St Fabian (January 20)
Fabian, pope from 236 to his martyrdom in 250, inspired reverence as a deeply holy man. Yet he was also pragmatic, creating a new structure for Church government within Rome.
In the face of the many varieties of practice and belief in early Christianity it had soon become clear that a supreme authority was required to define and enforce orthodoxy.
By 150 the theoretical primacy of the Bishop of Rome was widely acknowledged. In practice, though, it proved difficult to maintain unity of faith even within the boundaries of the Holy City.
In the late second century, for example, a Roman sect called the Theodotians established a rival church dedicated to the proposition that Jesus was merely an exceptionally good man raised to divinity at the Resurrection.

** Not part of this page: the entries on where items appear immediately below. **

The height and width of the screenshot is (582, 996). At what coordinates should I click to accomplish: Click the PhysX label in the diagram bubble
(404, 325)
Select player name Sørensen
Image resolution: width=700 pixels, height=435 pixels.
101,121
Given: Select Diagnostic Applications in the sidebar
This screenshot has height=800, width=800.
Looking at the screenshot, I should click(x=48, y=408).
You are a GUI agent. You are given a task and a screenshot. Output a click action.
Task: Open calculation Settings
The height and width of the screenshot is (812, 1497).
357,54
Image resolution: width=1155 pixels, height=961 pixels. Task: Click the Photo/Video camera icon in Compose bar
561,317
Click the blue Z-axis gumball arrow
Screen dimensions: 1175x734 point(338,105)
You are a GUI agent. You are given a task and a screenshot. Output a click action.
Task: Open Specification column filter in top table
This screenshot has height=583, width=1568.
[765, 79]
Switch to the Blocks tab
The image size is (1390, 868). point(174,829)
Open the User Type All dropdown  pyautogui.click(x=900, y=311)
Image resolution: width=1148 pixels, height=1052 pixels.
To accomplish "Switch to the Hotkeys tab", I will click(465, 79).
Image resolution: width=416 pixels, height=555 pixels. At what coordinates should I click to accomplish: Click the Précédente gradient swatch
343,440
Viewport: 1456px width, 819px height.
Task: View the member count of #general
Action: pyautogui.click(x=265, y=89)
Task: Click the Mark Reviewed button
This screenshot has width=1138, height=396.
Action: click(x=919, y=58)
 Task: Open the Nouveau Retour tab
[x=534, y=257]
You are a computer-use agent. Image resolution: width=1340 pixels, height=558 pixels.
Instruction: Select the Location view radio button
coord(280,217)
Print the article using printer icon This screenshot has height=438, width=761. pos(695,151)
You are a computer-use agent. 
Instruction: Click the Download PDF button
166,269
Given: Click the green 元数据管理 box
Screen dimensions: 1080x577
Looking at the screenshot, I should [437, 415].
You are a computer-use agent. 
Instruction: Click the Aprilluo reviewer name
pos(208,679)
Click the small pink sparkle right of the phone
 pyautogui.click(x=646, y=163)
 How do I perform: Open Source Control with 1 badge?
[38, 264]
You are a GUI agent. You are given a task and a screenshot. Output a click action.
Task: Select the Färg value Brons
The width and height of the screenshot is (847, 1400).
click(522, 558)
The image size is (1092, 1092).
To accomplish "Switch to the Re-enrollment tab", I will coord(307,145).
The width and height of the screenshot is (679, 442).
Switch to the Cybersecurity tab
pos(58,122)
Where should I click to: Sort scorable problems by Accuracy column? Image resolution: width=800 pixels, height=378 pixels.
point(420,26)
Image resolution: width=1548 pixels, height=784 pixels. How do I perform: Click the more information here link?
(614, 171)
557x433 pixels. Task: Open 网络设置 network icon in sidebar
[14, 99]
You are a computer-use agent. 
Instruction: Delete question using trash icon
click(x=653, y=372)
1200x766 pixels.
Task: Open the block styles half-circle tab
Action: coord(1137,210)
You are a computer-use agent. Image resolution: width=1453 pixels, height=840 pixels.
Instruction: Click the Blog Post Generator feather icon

The forceful Pope Victor (189-198) was able to squash that particular heresy. The effectiveness of the Church within Rome, however, depended to a dangerous degree on the personal quali ties and credentials of its bishop.
According to the historian Eusebius, Fabian had scarcely been heard of before Pope Anterus’s death in 236. Yet after a dove settled on his head during a meeting to select the new Pope, the sanction of the Holy Spirit appeared incontestable.
The early years of Fabian’s pontificate proved abundantly favourable for the Church. In 238 the Emperor Gordian III abandoned the persecution of Christians. Fabian, for his part, proved an energetic and far-sighted administrator. He reorganised the Roman clergy, dividing the city into seven ecclesiastical districts, each under the charge of a deacon who was supported by a sub-deacon and six assistants.
Fabian also undertook building works within the Christian cemeteries of Rome. Eager at once to heal former divisions and to enhance the prestige of the papacy, he arranged that the body of Pope Pontian should be returned from Sardinia, along with that of Pontian’s rival, Hippolytus.
In the same spirit Fabian ensured that precise lists were kept of former bishops of Rome, going back to St Peter.
At the beginning of 250, however, the Emperor Decius unleashed a new persecution of Christianity. Fabian was one of the first to die, most likely from illtreatment in prison.
His body was buried in the catacomb of Callistus, where a gravestone bearing his name, coupled with the Greek abbreviation for “martyr”, was discovered in 1854. At some point his remains had been moved to the church of St Sebastian, where they were unearthed in 1915.
Fabian’s contemporary St Cyprian praised him as “an incomparable man, the glory of whose death corresponded with the holiness of his life”.
It was an equally telling testimonial that, during the 14-month papal interregnum after Fabian’s death, the Church’s administrative system in Rome held firm.